> [Data for the task]:

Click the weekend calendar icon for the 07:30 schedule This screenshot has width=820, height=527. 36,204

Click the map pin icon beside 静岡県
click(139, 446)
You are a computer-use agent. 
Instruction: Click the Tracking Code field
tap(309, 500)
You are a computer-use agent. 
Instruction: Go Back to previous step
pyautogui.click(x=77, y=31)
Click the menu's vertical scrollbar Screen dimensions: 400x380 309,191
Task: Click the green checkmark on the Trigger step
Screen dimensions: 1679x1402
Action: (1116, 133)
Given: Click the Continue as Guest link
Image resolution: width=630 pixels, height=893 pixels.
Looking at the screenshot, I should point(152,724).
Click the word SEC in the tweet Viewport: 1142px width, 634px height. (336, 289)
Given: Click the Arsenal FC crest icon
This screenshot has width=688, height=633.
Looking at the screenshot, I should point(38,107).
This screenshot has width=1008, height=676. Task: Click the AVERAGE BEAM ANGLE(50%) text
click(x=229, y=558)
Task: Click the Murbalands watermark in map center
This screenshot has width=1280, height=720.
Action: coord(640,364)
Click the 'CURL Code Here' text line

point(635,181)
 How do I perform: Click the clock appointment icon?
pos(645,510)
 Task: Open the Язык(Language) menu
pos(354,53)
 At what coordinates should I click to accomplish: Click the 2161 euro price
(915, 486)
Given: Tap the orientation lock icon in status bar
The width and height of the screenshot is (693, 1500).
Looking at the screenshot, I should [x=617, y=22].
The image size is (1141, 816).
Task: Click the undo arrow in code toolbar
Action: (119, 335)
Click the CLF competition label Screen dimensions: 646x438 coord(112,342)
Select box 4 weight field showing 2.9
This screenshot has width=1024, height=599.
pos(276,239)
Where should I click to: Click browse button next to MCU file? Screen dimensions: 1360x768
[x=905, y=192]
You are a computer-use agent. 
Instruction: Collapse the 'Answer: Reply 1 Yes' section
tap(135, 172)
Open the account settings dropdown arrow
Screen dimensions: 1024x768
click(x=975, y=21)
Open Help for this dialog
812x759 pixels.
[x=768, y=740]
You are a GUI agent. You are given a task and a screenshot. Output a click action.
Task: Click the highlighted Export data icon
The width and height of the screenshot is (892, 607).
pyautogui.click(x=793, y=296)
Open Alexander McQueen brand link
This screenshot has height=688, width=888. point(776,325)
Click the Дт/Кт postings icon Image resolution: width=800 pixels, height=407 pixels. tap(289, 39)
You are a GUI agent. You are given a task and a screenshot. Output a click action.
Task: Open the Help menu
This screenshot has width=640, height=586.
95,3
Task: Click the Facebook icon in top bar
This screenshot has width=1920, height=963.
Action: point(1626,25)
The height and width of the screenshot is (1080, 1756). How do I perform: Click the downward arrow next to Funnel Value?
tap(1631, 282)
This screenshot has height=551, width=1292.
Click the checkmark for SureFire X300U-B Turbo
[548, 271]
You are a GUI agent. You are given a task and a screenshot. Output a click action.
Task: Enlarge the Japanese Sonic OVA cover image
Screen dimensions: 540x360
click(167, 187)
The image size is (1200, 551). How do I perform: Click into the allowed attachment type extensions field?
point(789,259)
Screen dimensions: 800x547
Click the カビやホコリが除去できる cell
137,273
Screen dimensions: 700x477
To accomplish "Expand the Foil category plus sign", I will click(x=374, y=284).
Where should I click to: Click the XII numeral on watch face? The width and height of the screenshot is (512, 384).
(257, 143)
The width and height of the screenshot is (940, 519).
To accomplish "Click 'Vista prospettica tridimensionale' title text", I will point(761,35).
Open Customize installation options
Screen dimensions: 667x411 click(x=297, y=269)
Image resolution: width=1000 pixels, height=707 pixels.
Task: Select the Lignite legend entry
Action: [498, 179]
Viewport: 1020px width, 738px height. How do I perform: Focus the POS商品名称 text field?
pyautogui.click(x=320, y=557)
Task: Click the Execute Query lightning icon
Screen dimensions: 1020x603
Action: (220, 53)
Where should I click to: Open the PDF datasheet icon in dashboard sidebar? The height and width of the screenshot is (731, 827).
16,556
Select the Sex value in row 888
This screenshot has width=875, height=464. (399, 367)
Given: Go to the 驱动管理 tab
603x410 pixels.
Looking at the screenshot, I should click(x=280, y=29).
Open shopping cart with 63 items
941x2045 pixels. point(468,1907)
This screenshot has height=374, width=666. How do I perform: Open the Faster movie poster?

> [What to work on]: Your task is to restate all of the records above word for word.

> [Solution for this problem]:
Click the weekend calendar icon for the 07:30 schedule This screenshot has width=820, height=527. 36,204

Click the map pin icon beside 静岡県
click(139, 446)
You are a computer-use agent. 
Instruction: Click the Tracking Code field
tap(309, 500)
You are a computer-use agent. 
Instruction: Go Back to previous step
pyautogui.click(x=77, y=31)
Click the menu's vertical scrollbar Screen dimensions: 400x380 309,191
Task: Click the green checkmark on the Trigger step
Screen dimensions: 1679x1402
Action: (1116, 133)
Given: Click the Continue as Guest link
Image resolution: width=630 pixels, height=893 pixels.
Looking at the screenshot, I should point(152,724).
Click the word SEC in the tweet Viewport: 1142px width, 634px height. (336, 289)
Given: Click the Arsenal FC crest icon
This screenshot has width=688, height=633.
Looking at the screenshot, I should point(38,107).
This screenshot has width=1008, height=676. Task: Click the AVERAGE BEAM ANGLE(50%) text
click(x=229, y=558)
Task: Click the Murbalands watermark in map center
This screenshot has width=1280, height=720.
Action: coord(640,364)
Click the 'CURL Code Here' text line

point(635,181)
 How do I perform: Click the clock appointment icon?
pos(645,510)
 Task: Open the Язык(Language) menu
pos(354,53)
 At what coordinates should I click to accomplish: Click the 2161 euro price
(915, 486)
Given: Tap the orientation lock icon in status bar
The width and height of the screenshot is (693, 1500).
Looking at the screenshot, I should [x=617, y=22].
The image size is (1141, 816).
Task: Click the undo arrow in code toolbar
Action: (119, 335)
Click the CLF competition label Screen dimensions: 646x438 coord(112,342)
Select box 4 weight field showing 2.9
This screenshot has width=1024, height=599.
pos(276,239)
Where should I click to: Click browse button next to MCU file? Screen dimensions: 1360x768
[x=905, y=192]
You are a computer-use agent. 
Instruction: Collapse the 'Answer: Reply 1 Yes' section
tap(135, 172)
Open the account settings dropdown arrow
Screen dimensions: 1024x768
click(x=975, y=21)
Open Help for this dialog
812x759 pixels.
[x=768, y=740]
You are a GUI agent. You are given a task and a screenshot. Output a click action.
Task: Click the highlighted Export data icon
The width and height of the screenshot is (892, 607).
pyautogui.click(x=793, y=296)
Open Alexander McQueen brand link
This screenshot has height=688, width=888. point(776,325)
Click the Дт/Кт postings icon Image resolution: width=800 pixels, height=407 pixels. tap(289, 39)
You are a GUI agent. You are given a task and a screenshot. Output a click action.
Task: Open the Help menu
This screenshot has width=640, height=586.
95,3
Task: Click the Facebook icon in top bar
This screenshot has width=1920, height=963.
Action: point(1626,25)
The height and width of the screenshot is (1080, 1756). How do I perform: Click the downward arrow next to Funnel Value?
tap(1631, 282)
This screenshot has height=551, width=1292.
Click the checkmark for SureFire X300U-B Turbo
[548, 271]
You are a GUI agent. You are given a task and a screenshot. Output a click action.
Task: Enlarge the Japanese Sonic OVA cover image
Screen dimensions: 540x360
click(167, 187)
The image size is (1200, 551). How do I perform: Click into the allowed attachment type extensions field?
point(789,259)
Screen dimensions: 800x547
Click the カビやホコリが除去できる cell
137,273
Screen dimensions: 700x477
To accomplish "Expand the Foil category plus sign", I will click(x=374, y=284).
Where should I click to: Click the XII numeral on watch face? The width and height of the screenshot is (512, 384).
(257, 143)
The width and height of the screenshot is (940, 519).
To accomplish "Click 'Vista prospettica tridimensionale' title text", I will point(761,35).
Open Customize installation options
Screen dimensions: 667x411 click(x=297, y=269)
Image resolution: width=1000 pixels, height=707 pixels.
Task: Select the Lignite legend entry
Action: [498, 179]
Viewport: 1020px width, 738px height. How do I perform: Focus the POS商品名称 text field?
pyautogui.click(x=320, y=557)
Task: Click the Execute Query lightning icon
Screen dimensions: 1020x603
Action: (220, 53)
Where should I click to: Open the PDF datasheet icon in dashboard sidebar? The height and width of the screenshot is (731, 827).
16,556
Select the Sex value in row 888
This screenshot has width=875, height=464. (399, 367)
Given: Go to the 驱动管理 tab
603x410 pixels.
Looking at the screenshot, I should click(x=280, y=29).
Open shopping cart with 63 items
941x2045 pixels. point(468,1907)
This screenshot has height=374, width=666. How do I perform: Open the Faster movie poster?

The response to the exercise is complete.